Step 1: Create a Cloudflare Tunnel

  1. Go to the Cloudflare Zero Trust dashboardNetworksTunnels.
  2. Click Create a tunnel, name it (e.g. my-server), and save.
  3. Copy the tunnel token — you’ll need it as an environment variable.
  4. Under Public Hostname, add a route for each API:
    • Subdomain: api1, Domain: yourdomain.com, Service: http://api1:5000
    • Subdomain: api2, Domain: yourdomain.com, Service: http://api2:5001

Cloudflare automatically provisions SSL certificates for these subdomains.

Step 2: Configure Docker Compose

Create a docker-compose.yml with your services and a cloudflared container.

services:
  api1:
    image: your-registry/api1:latest
    restart: unless-stopped

  api2:
    image: your-registry/api2:latest
    restart: unless-stopped

  redis:
    image: redis:7-alpine
    restart: unless-stopped

  cloudflared:
    image: cloudflare/cloudflared:latest
    command: tunnel --no-autoupdate run
    environment:
      - TUNNEL_TOKEN=${TUNNEL_TOKEN}
    depends_on:
      - api1
      - api2
    restart: unless-stopped

TUNNEL_TOKEN is the token from Step 1. The cloudflared container reads the ingress rules you configured in the dashboard — no local config file needed.
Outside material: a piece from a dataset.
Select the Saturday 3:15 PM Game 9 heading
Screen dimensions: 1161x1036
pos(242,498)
Note: Service names in Docker Compose become internal DNS names. The hostname api1 in the Cloudflare dashboard routes to the api1 container. Make sure they match.

Step 3: Run It

Create a .env file with your token:

TUNNEL_TOKEN=your-tunnel-token-here

Then start everything:

docker compose up -d

Check the tunnel is connected:

docker compose logs cloudflared

You should see Registered tunnel connection in the logs. Your APIs are now live at https://api1.yourdomain.com and https://api2.yourdomain.com.

Step 4: CI/CD Deployment (GitHub Actions)
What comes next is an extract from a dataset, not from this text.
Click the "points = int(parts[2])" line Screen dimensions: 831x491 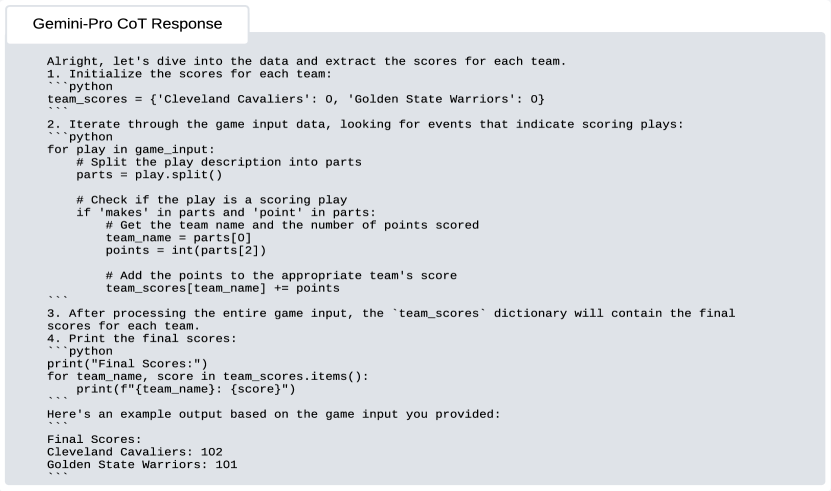(x=185, y=250)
Here’s a minimal GitHub Actions workflow that builds, pushes, and deploys on every push to main.

name: Deploy

on:
  push:
    branches: [main]

jobs:
  deploy:
    runs-on: ubuntu-latest
    steps:
      - uses: actions/checkout@v4

      - name: Build and push Docker images
        run: |
          docker build -t $/api1:$ ./api1
          docker push $/api1:$

      - name: Deploy to EC2
        uses: appleboy/ssh-action@v1
        with:
          host: $
          username: ubuntu
          key: $
          script: |
            echo "TUNNEL_TOKEN=$" > .env
            docker compose pull
            docker compose up -d
            docker image prune -f

The TUNNEL_TOKEN is stored as a GitHub secret and written to .env on the server at deploy time — it never lives in the repo.

Rollback

To roll back to a previous version, re-run the deploy workflow with an earlier image tag, or add a manual rollback.yml workflow that accepts a version input and pulls that specific image from your registry.

FAQs

Does this work on a Raspberry Pi or home server?

Yes. cloudflared runs on ARM and x86. Your server only needs outbound internet access — no static IP or open ports required. This makes it a great fit for home labs.
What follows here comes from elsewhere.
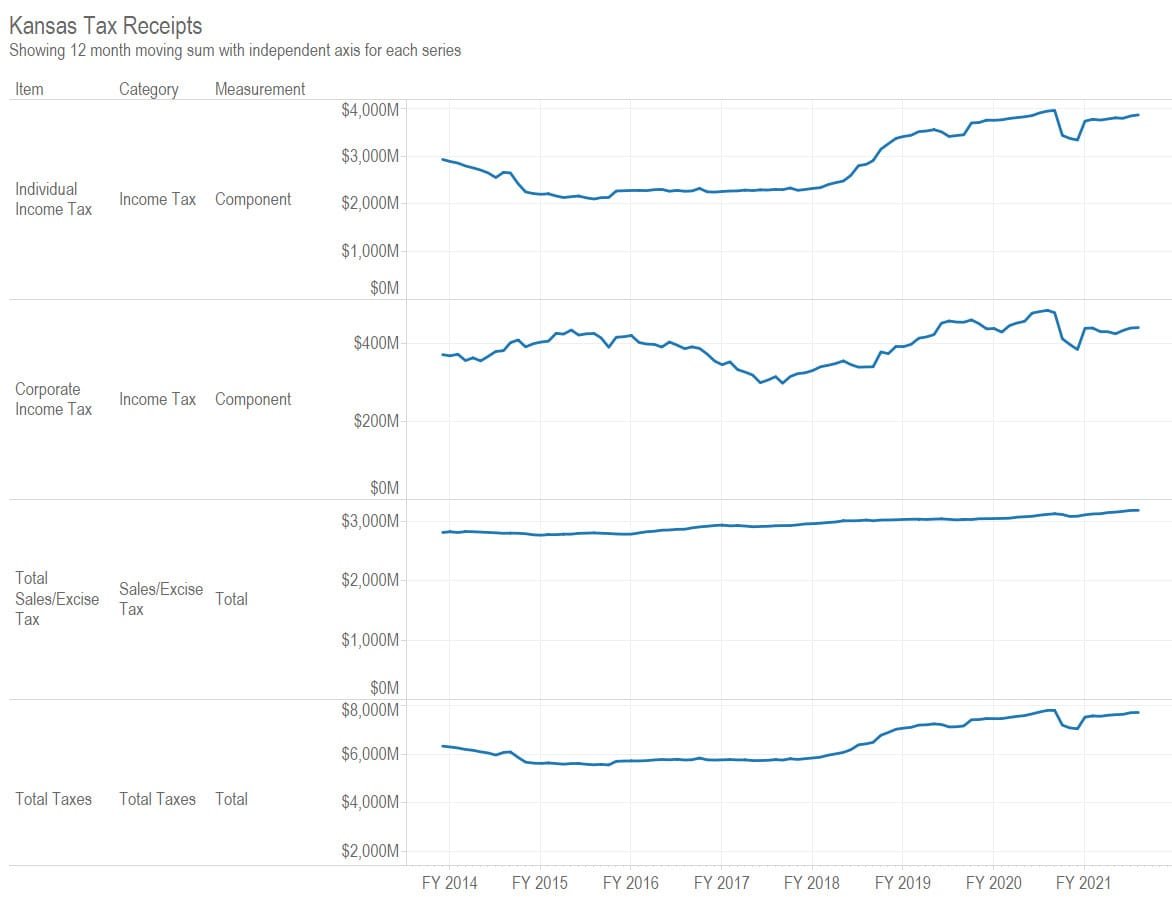This screenshot has width=1172, height=897.
Task: Select FY 2020 on the time axis
Action: pos(993,883)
Can I route to services on different ports or different machines?

Yes. In the Cloudflare dashboard, each hostname can point to any host:port — including services on other machines on the same network, or even localhost if you’re running without Docker.

What’s the difference between the dashboard ingress config and a local config file?

The dashboard approach (used here) stores routing rules in Cloudflare’s control plane. A local config.yml stores them on the server. Both work — the dashboard approach is easier to update without redeploying.

Is Cloudflare Tunnel free?

The tunnel itself is free. Cloudflare Zero Trust has a free tier for up to 50 users, which is more than enough for running personal or small team APIs.

Conclusion

Cloudflare Tunnel is the cleanest way to expose multiple APIs from a single server. One cloudflared container handles all public traffic, each service stays fully internal, and you get SSL, DDoS protection, and global CDN for free. Combined with a simple GitHub Actions pipeline, the full deploy workflow — from git push to live API — takes under two minutes.